__Some items__
'''
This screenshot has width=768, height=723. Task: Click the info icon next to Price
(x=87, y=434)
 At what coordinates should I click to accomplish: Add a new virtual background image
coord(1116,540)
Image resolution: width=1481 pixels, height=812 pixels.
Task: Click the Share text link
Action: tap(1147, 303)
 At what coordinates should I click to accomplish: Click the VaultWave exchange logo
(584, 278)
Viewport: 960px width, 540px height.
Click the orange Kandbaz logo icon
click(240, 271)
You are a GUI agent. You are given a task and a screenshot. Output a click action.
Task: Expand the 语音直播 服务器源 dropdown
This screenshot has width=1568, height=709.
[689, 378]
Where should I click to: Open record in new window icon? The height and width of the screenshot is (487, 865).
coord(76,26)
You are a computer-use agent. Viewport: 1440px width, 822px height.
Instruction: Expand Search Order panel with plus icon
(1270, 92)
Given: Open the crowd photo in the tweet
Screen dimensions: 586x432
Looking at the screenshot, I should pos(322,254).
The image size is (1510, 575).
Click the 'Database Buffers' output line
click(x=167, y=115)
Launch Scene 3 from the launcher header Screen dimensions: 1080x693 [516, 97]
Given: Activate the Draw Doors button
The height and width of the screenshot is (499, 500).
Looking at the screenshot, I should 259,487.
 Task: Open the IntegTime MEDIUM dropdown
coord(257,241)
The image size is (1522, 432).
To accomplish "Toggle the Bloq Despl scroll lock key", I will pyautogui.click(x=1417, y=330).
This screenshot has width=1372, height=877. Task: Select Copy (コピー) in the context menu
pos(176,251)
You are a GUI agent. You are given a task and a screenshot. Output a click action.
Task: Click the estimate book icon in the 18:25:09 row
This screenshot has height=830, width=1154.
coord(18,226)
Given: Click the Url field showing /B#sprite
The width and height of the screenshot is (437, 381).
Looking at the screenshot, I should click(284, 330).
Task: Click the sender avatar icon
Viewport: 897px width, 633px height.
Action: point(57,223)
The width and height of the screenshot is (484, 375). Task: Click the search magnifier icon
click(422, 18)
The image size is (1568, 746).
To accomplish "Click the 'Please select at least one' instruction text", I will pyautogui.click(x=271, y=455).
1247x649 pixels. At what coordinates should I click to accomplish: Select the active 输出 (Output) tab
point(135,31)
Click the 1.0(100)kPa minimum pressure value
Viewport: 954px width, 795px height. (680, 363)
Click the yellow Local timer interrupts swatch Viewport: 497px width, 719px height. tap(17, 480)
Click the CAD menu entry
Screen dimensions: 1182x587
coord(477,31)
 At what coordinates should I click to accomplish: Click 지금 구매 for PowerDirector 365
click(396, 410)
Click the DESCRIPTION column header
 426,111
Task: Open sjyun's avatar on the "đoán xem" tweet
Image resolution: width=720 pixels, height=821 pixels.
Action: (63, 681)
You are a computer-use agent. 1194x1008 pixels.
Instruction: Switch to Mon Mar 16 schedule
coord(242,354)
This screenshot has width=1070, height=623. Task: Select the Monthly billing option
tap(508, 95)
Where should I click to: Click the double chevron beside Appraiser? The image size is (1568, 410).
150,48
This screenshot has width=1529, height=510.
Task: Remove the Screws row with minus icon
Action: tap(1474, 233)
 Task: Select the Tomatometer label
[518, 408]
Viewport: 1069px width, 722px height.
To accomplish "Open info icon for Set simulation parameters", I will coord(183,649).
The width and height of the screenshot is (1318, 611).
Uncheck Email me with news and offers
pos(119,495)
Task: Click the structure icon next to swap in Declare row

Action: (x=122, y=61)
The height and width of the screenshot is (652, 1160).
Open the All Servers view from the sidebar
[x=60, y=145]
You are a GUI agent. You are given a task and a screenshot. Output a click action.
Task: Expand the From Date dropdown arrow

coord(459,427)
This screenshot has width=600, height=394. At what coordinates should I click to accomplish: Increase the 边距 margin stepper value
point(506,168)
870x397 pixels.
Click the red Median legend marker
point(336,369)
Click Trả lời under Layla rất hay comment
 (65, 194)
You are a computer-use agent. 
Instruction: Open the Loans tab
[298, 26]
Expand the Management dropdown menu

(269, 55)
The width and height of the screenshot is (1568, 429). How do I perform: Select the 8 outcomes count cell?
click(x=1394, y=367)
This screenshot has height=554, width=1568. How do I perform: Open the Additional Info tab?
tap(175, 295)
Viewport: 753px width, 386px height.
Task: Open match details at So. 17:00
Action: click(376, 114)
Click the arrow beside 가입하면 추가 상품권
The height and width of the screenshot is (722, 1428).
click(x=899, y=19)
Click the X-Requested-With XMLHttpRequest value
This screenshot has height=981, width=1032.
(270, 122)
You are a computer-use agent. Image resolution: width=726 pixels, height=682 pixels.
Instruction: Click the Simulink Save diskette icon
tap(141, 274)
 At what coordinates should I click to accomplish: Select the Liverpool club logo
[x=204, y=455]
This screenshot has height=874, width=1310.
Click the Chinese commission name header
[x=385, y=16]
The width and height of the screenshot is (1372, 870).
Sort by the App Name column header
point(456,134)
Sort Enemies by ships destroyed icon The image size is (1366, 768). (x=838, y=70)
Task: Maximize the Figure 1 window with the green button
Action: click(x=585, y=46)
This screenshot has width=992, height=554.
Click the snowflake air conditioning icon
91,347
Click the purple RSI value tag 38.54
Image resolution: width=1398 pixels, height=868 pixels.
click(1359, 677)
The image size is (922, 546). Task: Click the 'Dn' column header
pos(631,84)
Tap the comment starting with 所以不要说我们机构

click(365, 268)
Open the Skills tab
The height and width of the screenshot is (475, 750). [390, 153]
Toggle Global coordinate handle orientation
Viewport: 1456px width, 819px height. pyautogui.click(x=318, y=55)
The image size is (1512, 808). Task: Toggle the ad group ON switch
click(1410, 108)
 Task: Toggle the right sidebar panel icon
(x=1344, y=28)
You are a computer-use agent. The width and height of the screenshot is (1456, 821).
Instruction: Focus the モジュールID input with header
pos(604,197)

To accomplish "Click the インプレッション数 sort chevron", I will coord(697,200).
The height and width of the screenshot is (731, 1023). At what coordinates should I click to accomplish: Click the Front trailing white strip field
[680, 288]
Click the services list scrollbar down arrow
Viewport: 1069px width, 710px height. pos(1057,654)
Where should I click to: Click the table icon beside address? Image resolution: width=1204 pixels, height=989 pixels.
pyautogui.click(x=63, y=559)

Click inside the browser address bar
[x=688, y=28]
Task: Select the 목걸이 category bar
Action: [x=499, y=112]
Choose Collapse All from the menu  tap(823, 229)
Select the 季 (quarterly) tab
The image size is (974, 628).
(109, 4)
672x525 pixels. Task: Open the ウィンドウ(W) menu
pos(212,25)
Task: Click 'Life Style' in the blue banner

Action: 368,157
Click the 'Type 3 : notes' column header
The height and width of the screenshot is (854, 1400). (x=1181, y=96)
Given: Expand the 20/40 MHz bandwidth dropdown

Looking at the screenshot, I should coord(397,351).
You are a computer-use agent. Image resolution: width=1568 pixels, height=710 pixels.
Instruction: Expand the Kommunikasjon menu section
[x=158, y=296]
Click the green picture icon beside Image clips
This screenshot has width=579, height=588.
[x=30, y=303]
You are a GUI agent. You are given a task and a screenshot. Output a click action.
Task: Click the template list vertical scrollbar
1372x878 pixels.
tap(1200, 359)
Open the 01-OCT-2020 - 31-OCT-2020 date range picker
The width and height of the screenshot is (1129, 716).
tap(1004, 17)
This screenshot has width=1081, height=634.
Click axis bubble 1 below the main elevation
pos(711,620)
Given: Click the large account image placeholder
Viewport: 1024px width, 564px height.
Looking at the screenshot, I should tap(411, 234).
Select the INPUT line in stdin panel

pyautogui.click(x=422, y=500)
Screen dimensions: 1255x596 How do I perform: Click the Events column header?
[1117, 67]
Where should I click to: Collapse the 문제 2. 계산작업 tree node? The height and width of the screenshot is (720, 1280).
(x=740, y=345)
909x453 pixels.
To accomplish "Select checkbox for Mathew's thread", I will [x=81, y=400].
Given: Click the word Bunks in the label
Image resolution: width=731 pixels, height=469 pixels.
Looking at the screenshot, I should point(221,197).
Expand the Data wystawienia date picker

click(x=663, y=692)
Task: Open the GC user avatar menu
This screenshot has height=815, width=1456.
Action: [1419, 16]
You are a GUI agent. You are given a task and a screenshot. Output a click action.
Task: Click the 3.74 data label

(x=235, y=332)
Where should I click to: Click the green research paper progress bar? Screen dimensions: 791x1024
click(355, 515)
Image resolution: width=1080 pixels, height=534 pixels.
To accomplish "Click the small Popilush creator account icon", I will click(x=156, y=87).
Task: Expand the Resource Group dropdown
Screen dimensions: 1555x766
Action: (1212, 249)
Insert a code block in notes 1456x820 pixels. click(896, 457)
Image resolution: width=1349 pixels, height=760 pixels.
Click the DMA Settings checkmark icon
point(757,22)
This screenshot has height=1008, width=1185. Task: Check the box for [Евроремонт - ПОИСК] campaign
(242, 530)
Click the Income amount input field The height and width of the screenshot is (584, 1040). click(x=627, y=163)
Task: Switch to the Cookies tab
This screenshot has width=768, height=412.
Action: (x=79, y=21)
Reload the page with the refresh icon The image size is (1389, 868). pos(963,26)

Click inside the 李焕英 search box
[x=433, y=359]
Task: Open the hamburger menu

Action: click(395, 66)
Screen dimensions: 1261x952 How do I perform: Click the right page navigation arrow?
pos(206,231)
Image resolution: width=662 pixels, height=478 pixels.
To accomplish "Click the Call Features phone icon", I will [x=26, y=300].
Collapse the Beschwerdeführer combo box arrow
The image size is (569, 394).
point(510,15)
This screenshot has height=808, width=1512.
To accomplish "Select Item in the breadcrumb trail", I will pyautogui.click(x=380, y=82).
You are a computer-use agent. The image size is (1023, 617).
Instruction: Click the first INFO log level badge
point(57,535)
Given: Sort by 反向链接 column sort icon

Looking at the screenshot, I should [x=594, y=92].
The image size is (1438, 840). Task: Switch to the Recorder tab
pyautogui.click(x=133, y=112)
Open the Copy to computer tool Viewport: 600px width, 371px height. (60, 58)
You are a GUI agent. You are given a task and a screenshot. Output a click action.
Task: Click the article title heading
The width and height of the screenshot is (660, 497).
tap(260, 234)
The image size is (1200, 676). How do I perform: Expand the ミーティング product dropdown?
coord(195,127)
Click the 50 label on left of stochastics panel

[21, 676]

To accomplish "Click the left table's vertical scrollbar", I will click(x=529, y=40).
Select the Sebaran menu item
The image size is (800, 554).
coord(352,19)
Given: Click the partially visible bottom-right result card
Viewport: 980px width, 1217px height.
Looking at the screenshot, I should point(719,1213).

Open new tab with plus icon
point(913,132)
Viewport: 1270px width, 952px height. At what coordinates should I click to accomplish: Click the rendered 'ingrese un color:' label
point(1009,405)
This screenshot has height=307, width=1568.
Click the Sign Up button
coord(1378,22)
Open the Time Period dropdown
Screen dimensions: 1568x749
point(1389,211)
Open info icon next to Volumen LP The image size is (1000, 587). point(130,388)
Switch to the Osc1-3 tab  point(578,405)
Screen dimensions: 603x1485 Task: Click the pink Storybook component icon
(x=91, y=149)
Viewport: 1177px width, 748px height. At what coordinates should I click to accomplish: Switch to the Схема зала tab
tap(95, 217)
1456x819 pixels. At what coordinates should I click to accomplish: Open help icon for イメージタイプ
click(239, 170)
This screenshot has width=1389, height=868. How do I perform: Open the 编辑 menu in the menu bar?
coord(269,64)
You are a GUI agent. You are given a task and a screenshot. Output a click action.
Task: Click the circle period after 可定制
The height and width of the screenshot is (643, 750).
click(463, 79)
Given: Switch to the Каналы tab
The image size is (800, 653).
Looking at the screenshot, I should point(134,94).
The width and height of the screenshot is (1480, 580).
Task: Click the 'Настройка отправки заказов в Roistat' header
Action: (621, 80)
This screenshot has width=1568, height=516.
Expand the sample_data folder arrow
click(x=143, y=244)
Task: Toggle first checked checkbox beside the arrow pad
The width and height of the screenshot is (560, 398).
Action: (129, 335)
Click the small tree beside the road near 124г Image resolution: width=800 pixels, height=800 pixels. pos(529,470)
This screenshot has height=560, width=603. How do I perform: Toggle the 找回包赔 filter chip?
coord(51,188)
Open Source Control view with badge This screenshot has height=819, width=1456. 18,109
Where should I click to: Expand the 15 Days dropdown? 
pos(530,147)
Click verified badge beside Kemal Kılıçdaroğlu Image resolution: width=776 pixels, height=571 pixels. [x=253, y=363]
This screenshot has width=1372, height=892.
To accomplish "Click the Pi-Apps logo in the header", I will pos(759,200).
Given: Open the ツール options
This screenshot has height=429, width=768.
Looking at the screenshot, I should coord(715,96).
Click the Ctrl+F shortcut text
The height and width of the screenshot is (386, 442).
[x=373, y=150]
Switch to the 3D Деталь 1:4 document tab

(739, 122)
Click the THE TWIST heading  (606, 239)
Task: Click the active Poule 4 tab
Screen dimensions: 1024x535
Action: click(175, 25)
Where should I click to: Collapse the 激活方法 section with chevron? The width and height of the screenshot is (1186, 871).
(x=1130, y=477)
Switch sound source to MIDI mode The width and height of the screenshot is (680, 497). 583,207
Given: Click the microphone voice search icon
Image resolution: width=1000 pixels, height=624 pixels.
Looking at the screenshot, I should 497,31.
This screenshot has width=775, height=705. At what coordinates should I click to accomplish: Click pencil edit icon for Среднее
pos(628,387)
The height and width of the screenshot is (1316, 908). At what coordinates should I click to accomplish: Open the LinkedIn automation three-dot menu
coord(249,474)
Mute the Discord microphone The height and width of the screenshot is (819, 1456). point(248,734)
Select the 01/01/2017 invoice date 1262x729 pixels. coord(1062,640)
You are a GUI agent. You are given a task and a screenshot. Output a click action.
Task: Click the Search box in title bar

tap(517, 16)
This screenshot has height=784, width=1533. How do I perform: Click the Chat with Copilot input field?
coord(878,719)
'''
__Given instruction__
Repeat the stretch of items from the line containing "Click the small tree" through the line containing "Action: click(175, 25)", keeping every line unchanged.

__The solution__
Click the small tree beside the road near 124г Image resolution: width=800 pixels, height=800 pixels. pos(529,470)
This screenshot has height=560, width=603. How do I perform: Toggle the 找回包赔 filter chip?
coord(51,188)
Open Source Control view with badge This screenshot has height=819, width=1456. 18,109
Where should I click to: Expand the 15 Days dropdown? 
pos(530,147)
Click verified badge beside Kemal Kılıçdaroğlu Image resolution: width=776 pixels, height=571 pixels. [x=253, y=363]
This screenshot has width=1372, height=892.
To accomplish "Click the Pi-Apps logo in the header", I will pos(759,200).
Given: Open the ツール options
This screenshot has height=429, width=768.
Looking at the screenshot, I should coord(715,96).
Click the Ctrl+F shortcut text
The height and width of the screenshot is (386, 442).
[x=373, y=150]
Switch to the 3D Деталь 1:4 document tab

(739, 122)
Click the THE TWIST heading  (606, 239)
Task: Click the active Poule 4 tab
Screen dimensions: 1024x535
Action: click(175, 25)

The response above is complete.